BEGIN Data for review
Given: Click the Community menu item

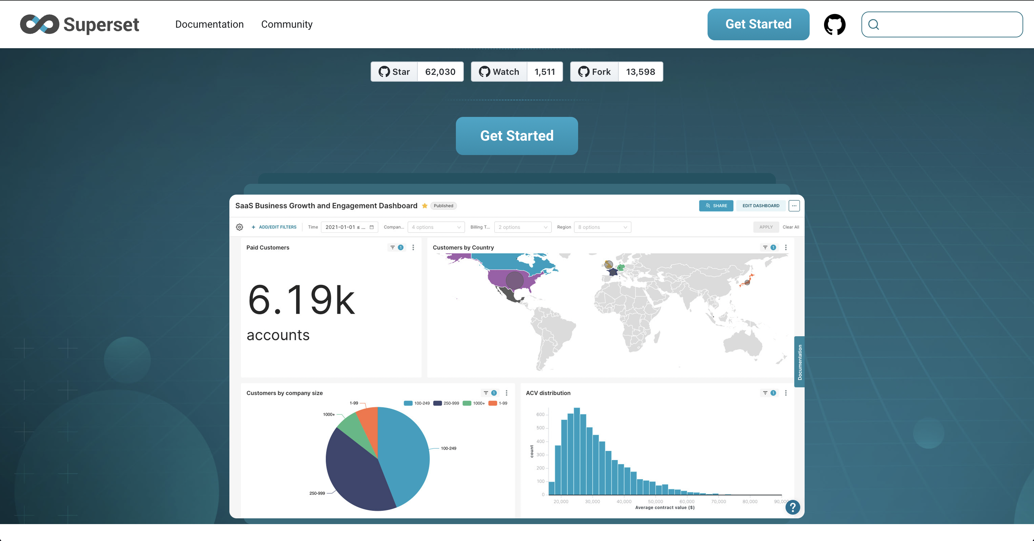Looking at the screenshot, I should click(287, 24).
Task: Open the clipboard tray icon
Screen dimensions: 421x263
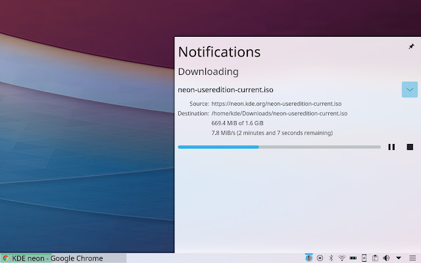Action: (375, 258)
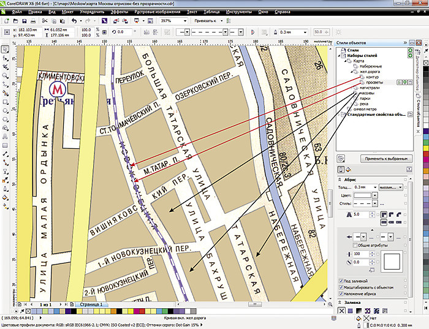This screenshot has height=329, width=429.
Task: Open the Цвет outline color dropdown
Action: (x=374, y=195)
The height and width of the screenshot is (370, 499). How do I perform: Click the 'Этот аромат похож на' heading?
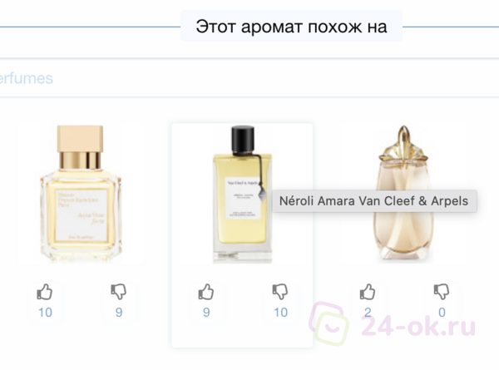pos(291,26)
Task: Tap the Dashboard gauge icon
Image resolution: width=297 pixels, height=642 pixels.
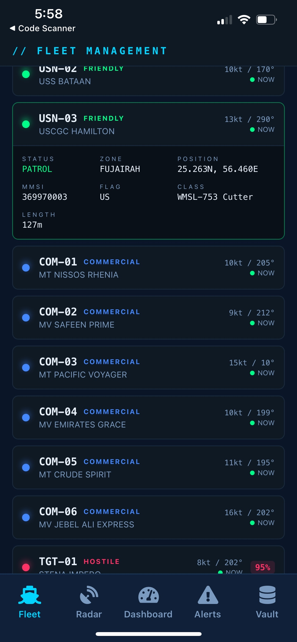Action: coord(149,595)
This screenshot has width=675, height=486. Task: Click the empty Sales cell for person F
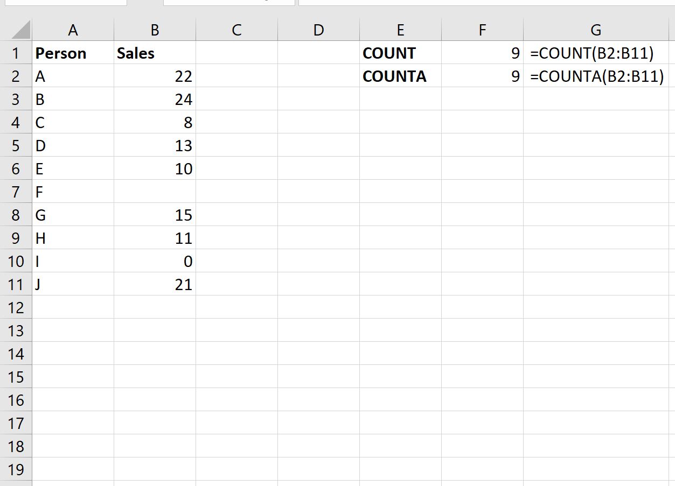point(155,192)
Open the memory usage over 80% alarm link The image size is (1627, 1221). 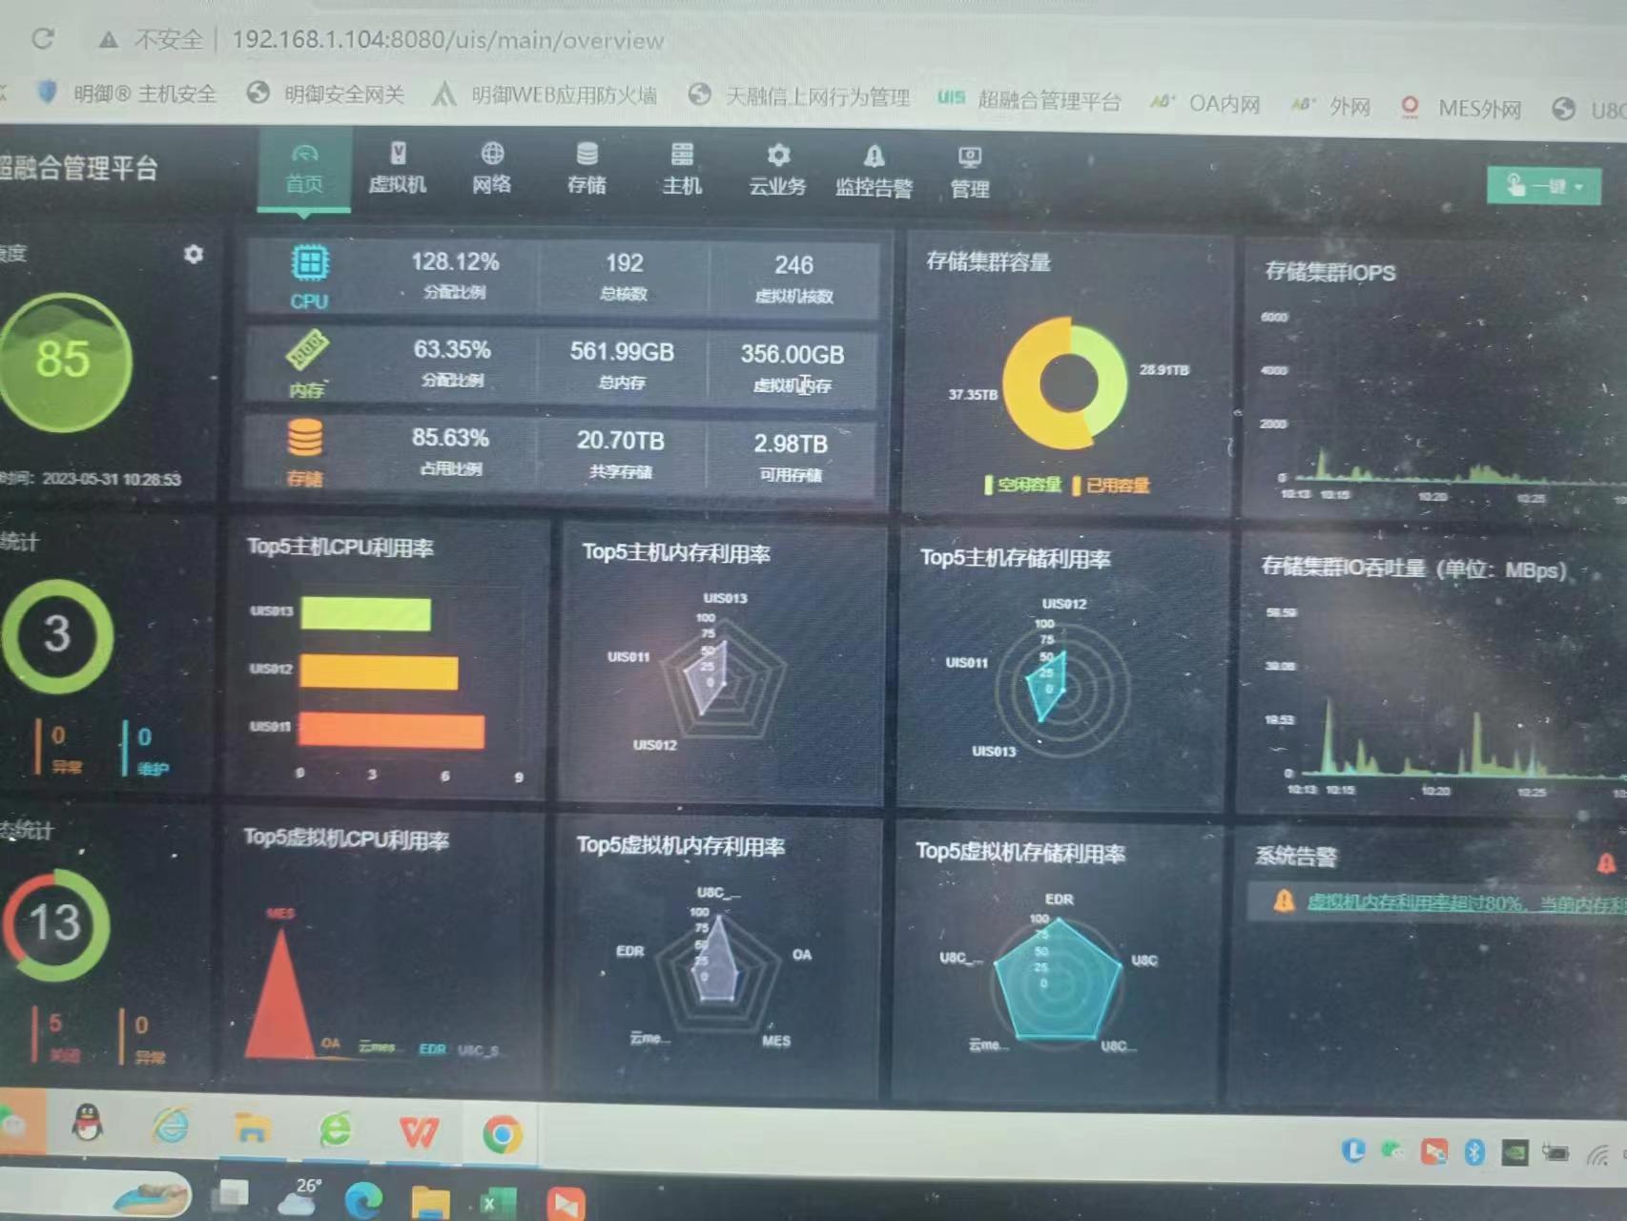(x=1466, y=903)
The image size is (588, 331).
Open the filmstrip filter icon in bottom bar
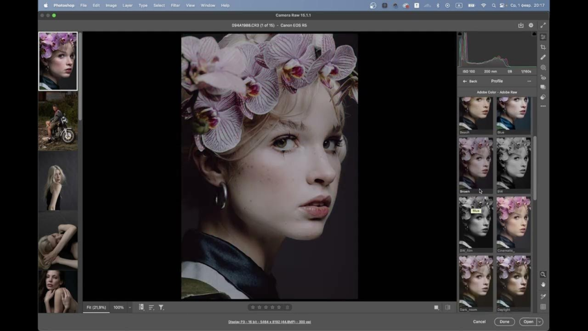[x=161, y=307]
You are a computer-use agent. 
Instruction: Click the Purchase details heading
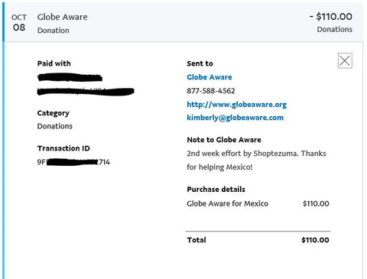pos(216,190)
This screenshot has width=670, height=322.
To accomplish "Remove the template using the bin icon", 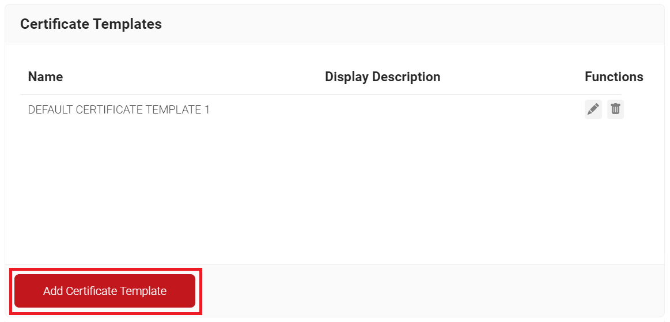I will tap(615, 109).
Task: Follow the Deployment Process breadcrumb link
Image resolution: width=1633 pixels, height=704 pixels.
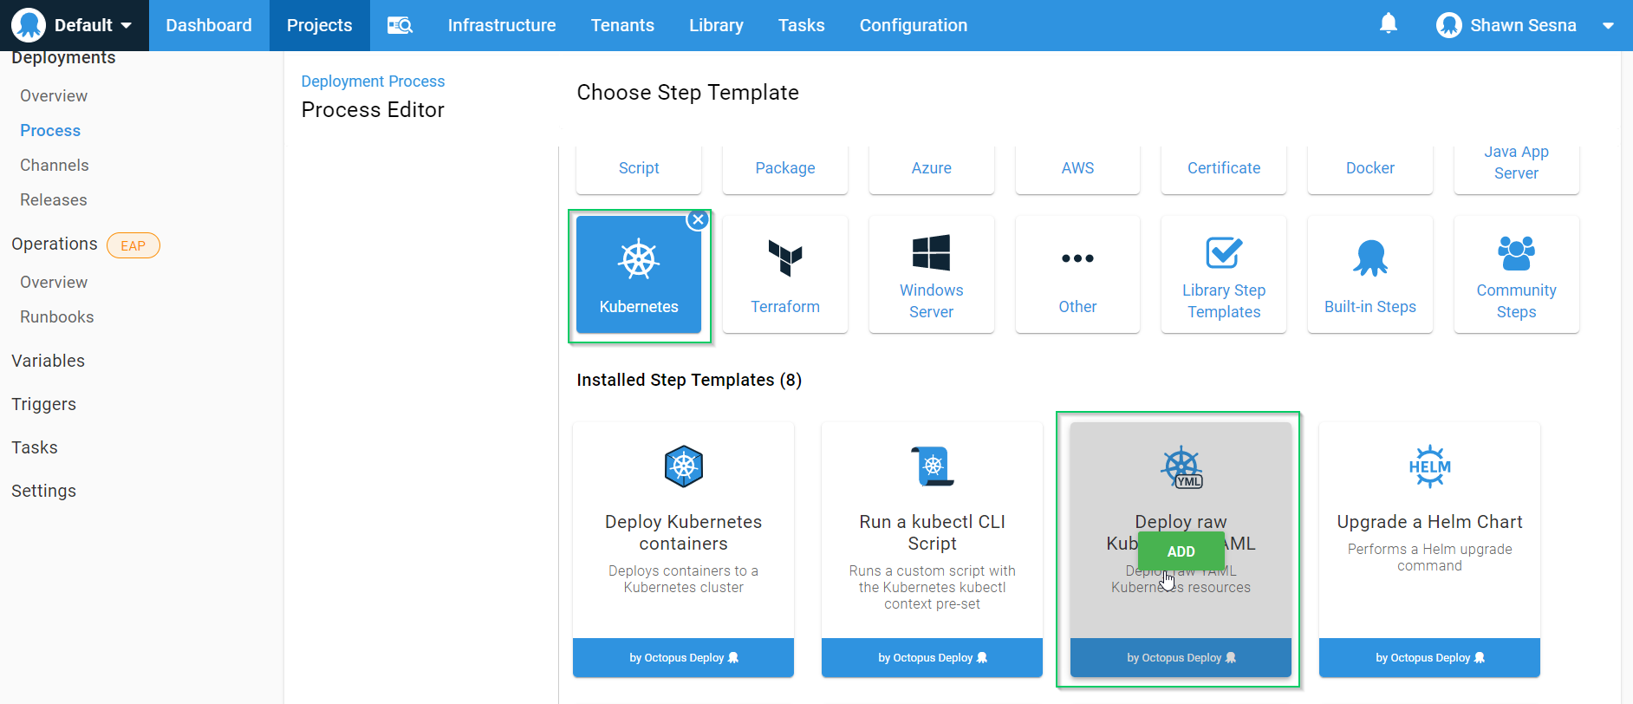Action: [x=373, y=81]
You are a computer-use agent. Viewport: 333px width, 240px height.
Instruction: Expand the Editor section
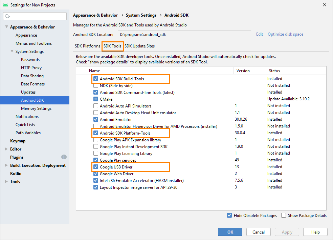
END Data for review
Exercise:
If a line in the records contains the word "agent", copy it out.

Task result:
You are a computer-use agent. 
You are a computer-use agent. Viewport: 333px width, 240px height.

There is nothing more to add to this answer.